Sat. May 21st, 2022

Contrarian Perspectives By Antonio Contreras

THERE are some people who think being hyperactive on social media will compensate for the guilt they bear for doing nothing as our country burns, or as Covid-19 spreads like wildfire, effectively taking down livelihoods and lives. The inconsistency and the emptiness of their rhetoric is simply damning.

Fortunately, they are not the majority. Unfortunately, they are a noisy minority.

This goes back to that adage in liberal representative democracy that while action is required, the only action that matters is the process of electing the leaders.

Thus, we have people who lay dormant and silent for the most part of their lives, suddenly becoming alive, bolder and for many, even more offensive as they express their politics on social media during election season.

We can only blame political theorists such as Joseph Schumpeter, who diminished the role of direct democracy and citizen participation and instead, emphasized the system of representation where the key role of citizens is to form a government by participating in the core process of electing their representatives.

This model of democratic governance, thus, forces the citizen to be either obedient or unhappy ‒ who would wait until the next election cycle to punish their elected representatives who failed in their duties.

Mobilization is, therefore, more engaged by anger and dissatisfaction and less by voluntarism and citizen action.

Despite the growth of civil society voluntarism, and of community-based models of local governance, the dominant mode is that most citizens engage the state at the backs of anger and dissatisfaction during elections, and not as forward-looking, active participants in the political process to provide solutions to problems they face in their immediate communities.

Thus, instead of being proactive, most would be reactive. When you juxtapose this with weak political institutions, and a system that is prone to corruption and inertia brought by structural impediments, then we have a recipe for political disaster.

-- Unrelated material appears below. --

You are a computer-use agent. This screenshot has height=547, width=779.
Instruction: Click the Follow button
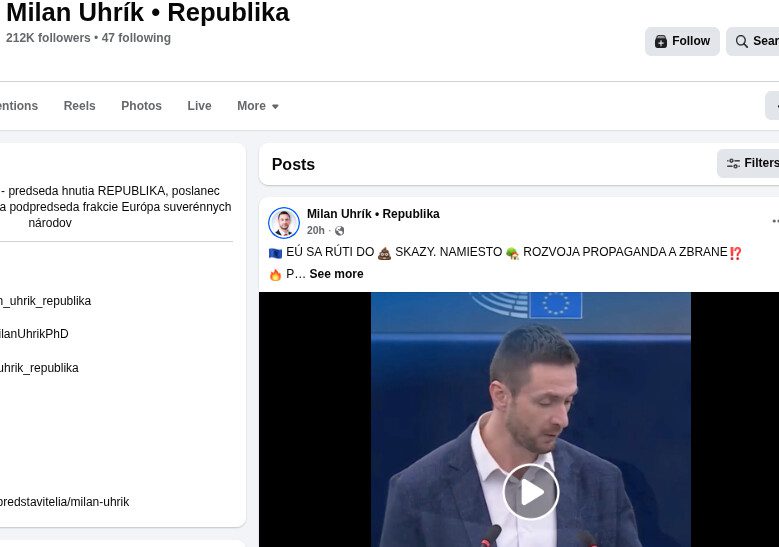point(682,41)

Our social landscape, in reality, is equipped with the ability to survive weak and soft states. We have an organically rooted sense of community that replaces the formality of the state to maintain social and political order. When a crisis hits, we rely on our family, friends and neighbors.

We have been hit by the worst storms, but almost instantly, and while the state is unable to immediately recover from the shock, our creativity and innovativeness overlay with our sense of shared selves or “kapwa” to help each other and be conscious of our social obligations to a collective.

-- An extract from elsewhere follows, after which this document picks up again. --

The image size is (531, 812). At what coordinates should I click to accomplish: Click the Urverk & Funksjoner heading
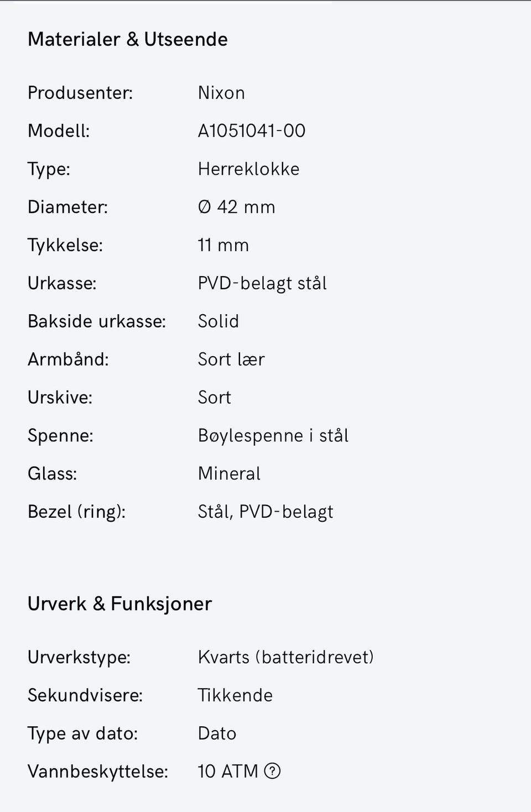(119, 603)
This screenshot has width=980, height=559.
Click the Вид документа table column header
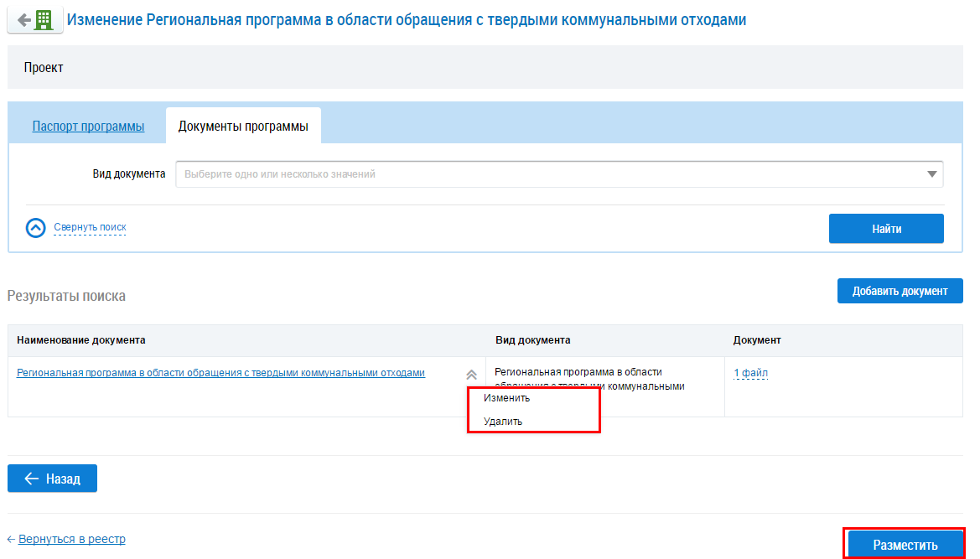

This is not a legislated virtue but is a deep reflection of who we are as a nation. We saw this in EDSA when despite the Marcos government collapsing and the Aquino government still unable to put things into order, there was no massive rioting and violence.

We felt this in Ondoy and in Yolanda, where amid death and destruction, and before the state could react, that people were already helping each other and, as Anderson Cooper brilliantly described it, were ready to teach the world how to live.

It is most unfortunate that this organic power is now being eroded by political partisanship that has been fanned by demagoguery and intense political vitriol, particularly on social media. And the feeling that drives this is when people begin building fences instead of gates and windows when they deal with others.

It is here that the Schumpeterian mode of democracy has taken its toll. Advised to take a rest during the post-election hiatus, many citizens hibernate not only from their civic duties but even from their own communities. These are the people who do not even care about their neighbors, or would not attend town hall meetings, or if they do, do not speak up.

They do not even bother to fight for the rights of their co-workers, and some of them even oppose the agenda of labor organizing to assert their rights towards management. They would not take action on the immediate problems that their communities face.

Some of them even become party to the oppressive relationships that deny women, workers and the marginalized their everyday rights.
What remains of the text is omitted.